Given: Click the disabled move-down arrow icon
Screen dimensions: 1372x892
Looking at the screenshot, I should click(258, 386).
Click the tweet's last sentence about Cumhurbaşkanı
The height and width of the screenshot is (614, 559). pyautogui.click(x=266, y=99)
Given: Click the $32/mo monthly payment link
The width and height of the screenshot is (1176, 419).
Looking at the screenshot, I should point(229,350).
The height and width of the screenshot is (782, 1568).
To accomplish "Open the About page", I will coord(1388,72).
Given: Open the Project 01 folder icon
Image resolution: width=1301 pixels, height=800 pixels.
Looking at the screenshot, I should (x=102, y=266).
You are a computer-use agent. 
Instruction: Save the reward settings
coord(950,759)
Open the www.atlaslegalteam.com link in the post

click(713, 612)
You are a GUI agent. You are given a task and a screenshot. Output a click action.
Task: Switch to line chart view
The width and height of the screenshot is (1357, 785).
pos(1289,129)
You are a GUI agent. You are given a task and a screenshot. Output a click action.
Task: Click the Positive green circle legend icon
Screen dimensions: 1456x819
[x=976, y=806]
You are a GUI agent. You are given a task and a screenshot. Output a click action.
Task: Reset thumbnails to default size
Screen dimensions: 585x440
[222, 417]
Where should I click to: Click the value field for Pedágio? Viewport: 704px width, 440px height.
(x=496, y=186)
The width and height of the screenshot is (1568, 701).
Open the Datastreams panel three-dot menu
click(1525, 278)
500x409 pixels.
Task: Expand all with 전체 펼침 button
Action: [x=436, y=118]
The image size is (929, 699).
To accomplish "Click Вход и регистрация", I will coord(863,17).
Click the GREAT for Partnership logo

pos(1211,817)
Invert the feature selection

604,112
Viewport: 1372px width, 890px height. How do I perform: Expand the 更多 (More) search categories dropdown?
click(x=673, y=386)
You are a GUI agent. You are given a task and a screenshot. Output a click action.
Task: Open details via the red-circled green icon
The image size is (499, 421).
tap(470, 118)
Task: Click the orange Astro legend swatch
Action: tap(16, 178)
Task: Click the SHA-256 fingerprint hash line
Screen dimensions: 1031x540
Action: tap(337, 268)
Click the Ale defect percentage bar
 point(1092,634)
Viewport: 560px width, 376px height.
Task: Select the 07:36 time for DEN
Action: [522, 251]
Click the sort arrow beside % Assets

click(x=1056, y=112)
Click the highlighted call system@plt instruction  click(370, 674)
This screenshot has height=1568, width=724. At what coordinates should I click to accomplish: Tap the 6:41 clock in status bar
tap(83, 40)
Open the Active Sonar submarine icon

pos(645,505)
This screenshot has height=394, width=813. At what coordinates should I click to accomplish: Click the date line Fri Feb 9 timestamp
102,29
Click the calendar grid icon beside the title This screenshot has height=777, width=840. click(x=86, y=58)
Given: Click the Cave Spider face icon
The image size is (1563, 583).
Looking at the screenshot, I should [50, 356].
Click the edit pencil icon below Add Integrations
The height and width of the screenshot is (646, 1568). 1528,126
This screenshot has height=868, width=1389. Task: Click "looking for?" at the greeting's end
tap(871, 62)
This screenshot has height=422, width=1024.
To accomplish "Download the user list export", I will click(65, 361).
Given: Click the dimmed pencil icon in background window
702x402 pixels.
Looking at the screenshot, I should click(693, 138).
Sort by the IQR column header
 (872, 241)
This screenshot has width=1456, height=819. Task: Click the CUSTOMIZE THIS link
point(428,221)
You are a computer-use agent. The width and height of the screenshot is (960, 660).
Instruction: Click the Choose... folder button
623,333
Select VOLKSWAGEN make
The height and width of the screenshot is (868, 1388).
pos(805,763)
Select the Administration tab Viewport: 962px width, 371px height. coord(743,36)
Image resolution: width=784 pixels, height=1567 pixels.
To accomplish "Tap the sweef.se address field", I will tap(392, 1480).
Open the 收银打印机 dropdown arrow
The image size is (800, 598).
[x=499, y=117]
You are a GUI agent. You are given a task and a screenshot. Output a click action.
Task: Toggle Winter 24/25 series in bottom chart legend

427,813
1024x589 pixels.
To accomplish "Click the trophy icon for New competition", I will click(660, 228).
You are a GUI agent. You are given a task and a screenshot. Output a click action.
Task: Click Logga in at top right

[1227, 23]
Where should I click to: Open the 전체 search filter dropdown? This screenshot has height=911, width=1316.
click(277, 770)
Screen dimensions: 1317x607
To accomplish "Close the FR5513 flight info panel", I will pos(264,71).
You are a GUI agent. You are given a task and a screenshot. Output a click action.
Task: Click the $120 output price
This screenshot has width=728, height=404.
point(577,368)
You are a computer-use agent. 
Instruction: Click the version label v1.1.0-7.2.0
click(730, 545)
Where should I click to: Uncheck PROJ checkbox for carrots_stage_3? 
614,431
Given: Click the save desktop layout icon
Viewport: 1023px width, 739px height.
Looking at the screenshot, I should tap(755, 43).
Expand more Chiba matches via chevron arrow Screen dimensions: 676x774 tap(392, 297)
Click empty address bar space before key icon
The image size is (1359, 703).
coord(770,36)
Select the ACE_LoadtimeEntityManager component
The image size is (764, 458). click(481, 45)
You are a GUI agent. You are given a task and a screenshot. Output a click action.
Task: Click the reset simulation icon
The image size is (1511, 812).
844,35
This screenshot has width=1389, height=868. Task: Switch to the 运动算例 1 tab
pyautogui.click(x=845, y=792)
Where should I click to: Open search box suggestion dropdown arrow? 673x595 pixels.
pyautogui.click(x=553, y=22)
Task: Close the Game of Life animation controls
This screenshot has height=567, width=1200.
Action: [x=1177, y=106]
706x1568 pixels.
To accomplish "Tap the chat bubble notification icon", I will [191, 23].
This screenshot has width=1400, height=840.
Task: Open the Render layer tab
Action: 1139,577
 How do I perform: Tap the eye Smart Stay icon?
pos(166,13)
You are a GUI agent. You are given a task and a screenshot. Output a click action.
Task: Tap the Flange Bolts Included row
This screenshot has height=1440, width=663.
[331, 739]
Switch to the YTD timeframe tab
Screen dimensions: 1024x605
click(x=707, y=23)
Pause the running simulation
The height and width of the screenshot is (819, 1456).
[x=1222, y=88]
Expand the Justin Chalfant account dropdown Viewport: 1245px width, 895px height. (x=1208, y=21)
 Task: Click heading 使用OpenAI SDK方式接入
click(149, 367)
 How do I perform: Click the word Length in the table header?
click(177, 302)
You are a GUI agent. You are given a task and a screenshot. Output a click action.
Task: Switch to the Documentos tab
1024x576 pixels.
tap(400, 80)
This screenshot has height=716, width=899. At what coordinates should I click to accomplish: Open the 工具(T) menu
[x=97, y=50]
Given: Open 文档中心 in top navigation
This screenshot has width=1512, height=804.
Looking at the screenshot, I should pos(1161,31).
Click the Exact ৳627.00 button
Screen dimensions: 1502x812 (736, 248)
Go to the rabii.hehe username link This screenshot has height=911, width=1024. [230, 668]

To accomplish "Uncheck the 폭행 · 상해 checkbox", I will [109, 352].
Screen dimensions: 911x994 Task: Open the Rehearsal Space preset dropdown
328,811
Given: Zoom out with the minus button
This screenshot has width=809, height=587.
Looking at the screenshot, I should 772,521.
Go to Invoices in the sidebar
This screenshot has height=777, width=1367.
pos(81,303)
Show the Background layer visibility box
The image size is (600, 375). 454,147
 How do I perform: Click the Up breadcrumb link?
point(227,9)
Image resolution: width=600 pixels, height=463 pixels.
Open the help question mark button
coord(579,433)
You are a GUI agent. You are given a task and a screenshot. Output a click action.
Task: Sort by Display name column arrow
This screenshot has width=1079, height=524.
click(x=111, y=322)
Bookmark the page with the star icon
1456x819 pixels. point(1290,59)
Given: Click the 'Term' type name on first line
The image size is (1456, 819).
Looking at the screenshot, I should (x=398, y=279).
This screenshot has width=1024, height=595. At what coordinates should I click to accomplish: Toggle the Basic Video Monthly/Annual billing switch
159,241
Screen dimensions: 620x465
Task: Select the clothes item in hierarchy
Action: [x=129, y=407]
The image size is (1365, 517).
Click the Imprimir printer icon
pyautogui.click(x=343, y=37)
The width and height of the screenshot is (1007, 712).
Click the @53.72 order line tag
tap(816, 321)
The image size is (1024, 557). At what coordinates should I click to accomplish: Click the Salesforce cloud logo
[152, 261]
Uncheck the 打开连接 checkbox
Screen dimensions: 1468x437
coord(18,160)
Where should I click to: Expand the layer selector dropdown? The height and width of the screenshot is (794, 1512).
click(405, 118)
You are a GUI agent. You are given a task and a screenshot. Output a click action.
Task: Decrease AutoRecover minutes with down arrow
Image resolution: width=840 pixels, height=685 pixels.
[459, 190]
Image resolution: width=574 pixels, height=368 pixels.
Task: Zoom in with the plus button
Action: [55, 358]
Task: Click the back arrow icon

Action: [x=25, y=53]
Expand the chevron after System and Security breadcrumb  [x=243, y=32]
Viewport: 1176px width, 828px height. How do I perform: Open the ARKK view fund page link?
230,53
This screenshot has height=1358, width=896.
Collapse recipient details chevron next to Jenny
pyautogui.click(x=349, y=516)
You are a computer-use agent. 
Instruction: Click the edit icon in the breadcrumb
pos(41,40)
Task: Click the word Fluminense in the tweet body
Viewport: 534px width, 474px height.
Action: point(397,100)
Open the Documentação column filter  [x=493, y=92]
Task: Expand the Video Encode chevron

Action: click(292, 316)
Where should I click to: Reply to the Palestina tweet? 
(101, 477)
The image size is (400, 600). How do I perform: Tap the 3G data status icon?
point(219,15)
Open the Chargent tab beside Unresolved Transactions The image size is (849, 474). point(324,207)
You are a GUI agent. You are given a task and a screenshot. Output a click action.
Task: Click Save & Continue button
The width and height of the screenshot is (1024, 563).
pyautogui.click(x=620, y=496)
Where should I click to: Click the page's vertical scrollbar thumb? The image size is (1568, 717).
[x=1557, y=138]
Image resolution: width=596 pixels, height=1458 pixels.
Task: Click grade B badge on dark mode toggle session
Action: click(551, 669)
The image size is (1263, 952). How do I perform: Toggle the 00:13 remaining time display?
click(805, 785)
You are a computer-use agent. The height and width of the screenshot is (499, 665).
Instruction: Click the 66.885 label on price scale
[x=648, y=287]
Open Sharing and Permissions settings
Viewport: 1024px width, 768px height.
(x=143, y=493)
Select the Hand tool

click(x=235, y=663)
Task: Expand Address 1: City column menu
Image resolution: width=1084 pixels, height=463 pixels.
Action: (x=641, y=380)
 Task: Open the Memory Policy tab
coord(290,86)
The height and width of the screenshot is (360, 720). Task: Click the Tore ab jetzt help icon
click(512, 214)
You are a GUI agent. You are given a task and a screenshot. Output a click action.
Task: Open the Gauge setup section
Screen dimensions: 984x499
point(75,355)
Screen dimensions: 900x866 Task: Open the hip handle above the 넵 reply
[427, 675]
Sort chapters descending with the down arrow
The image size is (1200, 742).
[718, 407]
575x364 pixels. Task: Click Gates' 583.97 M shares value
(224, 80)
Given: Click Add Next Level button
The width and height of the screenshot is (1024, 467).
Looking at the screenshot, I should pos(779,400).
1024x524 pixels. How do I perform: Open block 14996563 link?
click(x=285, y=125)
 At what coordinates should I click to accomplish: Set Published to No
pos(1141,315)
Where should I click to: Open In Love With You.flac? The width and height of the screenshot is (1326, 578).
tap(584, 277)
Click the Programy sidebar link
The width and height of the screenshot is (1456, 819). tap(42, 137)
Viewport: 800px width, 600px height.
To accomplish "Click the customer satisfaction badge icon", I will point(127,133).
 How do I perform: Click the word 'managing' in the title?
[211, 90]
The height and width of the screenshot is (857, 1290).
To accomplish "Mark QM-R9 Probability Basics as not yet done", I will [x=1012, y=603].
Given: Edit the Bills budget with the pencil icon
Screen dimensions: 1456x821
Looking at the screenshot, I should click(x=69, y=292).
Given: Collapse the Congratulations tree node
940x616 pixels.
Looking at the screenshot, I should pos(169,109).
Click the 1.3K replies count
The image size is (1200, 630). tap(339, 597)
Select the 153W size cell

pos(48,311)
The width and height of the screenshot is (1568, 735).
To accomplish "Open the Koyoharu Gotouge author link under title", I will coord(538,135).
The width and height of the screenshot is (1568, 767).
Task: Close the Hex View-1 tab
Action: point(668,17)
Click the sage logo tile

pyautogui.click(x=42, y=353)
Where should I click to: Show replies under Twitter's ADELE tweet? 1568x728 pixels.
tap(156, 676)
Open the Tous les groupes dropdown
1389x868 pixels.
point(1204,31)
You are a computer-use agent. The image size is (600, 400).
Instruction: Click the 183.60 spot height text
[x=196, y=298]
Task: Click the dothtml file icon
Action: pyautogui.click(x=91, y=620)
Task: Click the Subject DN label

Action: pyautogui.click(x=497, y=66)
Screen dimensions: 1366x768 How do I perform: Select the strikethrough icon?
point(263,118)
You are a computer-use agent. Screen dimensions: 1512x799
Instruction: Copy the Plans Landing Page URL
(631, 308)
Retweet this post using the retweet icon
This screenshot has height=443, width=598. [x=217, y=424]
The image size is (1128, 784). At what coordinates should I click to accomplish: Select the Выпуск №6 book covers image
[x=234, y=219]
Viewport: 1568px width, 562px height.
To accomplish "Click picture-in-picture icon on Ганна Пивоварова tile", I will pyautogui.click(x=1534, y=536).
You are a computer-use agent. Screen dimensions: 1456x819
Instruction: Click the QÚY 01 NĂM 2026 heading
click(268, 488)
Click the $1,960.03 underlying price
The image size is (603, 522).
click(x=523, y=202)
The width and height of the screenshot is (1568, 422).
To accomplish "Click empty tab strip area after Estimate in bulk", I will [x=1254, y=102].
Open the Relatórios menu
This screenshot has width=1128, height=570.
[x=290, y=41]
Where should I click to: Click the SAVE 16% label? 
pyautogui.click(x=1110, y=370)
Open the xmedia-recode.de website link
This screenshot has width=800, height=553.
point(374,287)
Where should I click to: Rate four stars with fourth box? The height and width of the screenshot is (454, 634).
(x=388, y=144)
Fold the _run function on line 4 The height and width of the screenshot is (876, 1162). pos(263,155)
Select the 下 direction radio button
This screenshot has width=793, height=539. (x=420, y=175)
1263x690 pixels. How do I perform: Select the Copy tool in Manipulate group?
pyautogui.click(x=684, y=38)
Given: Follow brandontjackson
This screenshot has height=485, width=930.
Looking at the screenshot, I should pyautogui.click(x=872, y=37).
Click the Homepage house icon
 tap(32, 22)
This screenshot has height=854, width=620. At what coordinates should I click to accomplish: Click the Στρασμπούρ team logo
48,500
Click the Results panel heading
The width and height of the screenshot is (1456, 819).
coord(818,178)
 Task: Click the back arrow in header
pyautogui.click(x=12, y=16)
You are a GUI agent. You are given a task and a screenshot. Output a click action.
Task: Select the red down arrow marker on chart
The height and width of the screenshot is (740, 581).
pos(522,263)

● ● ●

[WORK REQUIRED]: Rewrite the lines above, from the first one through the line containing "I will coord(1388,72).", replacing "Given:" with "Task:" and leaving everything else unchanged.

[EXPECTED ANSWER]:
Task: Click the disabled move-down arrow icon
Screen dimensions: 1372x892
Looking at the screenshot, I should click(258, 386).
Click the tweet's last sentence about Cumhurbaşkanı
The height and width of the screenshot is (614, 559). pyautogui.click(x=266, y=99)
Task: Click the $32/mo monthly payment link
The width and height of the screenshot is (1176, 419).
Looking at the screenshot, I should point(229,350).
The height and width of the screenshot is (782, 1568).
To accomplish "Open the About page", I will coord(1388,72).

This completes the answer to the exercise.